Avec Juliette Plumecocq-Mech, Isabelle Gazonnois, Marguerita Juanpera
Pièce d'Emilio Carballido
Mise en scène d'Esther André
Orénoque évoque en moi la nostalgie des divas tropicales des années 50 et leur royaume : une Amazonie de studio de cinéma. Mina et Fifi laissent leurs robes de chambre flétries pour enfiler le rêve, un costume de rumbera de film mexicain de l’âge d’or. Plumes, paillettes. Poursuite, rampe et loupiotes. Chansons et chorégraphies au son du Boléro, du Mambo et de la Rumba. Un esprit de la Jungle, sorte d’Ariel de l’Amazonie, vole au-dessus du bateau.

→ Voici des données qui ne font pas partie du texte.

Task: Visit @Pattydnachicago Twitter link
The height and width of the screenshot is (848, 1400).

Le tout en noir et blanc, un peu colorié à la main. Orénoque est une fable allégorique où l’auteur dénonce la misère et chante la liberté avec beaucoup d’ironie et de tendresse pour ses personnages. Il les révèle à nous dans toute leur humanité.

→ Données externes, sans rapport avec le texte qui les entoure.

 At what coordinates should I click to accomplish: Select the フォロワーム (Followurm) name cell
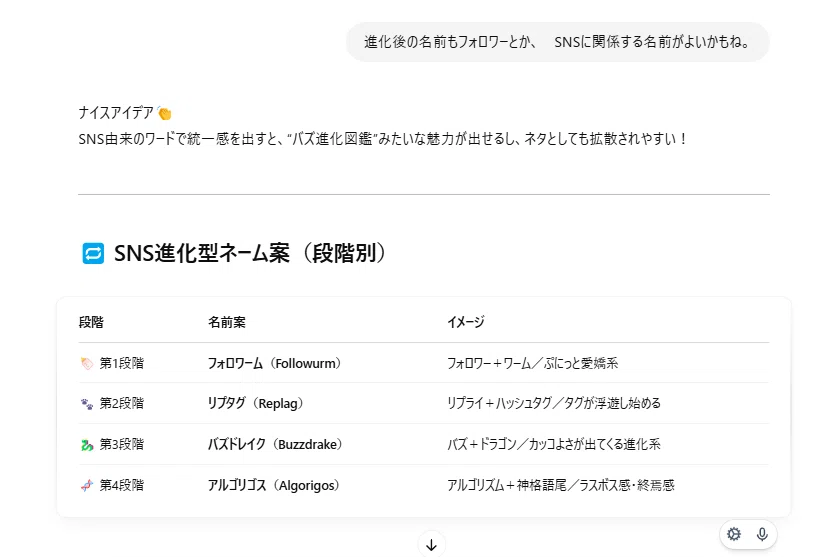(x=275, y=363)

Leur situation est une métaphore sur notre existence où chacun a le choix entre la noirceur et la lumière pour affronter la vie. Un des grands thèmes de la pièce c’est la distance entre le désir et la réalité. Mina et Fifi aspirent à une vie pleine et libre. Elles essaient et, à chaque fois, elles échouent et tombent plus bas.

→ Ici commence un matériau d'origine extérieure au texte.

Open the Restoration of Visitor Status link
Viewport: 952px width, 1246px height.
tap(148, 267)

Ces deux artistes de la vie incarnent l’instinct, les forces vitales de l’amour et du désir. Elles font face à la répression (que se soit celle de la police, des maquereaux, de l’église, de la morale bourgeoise, ou des normes sociales) avec toute la force de leur être. Elles sont le désordre, le danger, en quelque sorte le paradis perdu, exubérant, luxuriant ; la Tentation.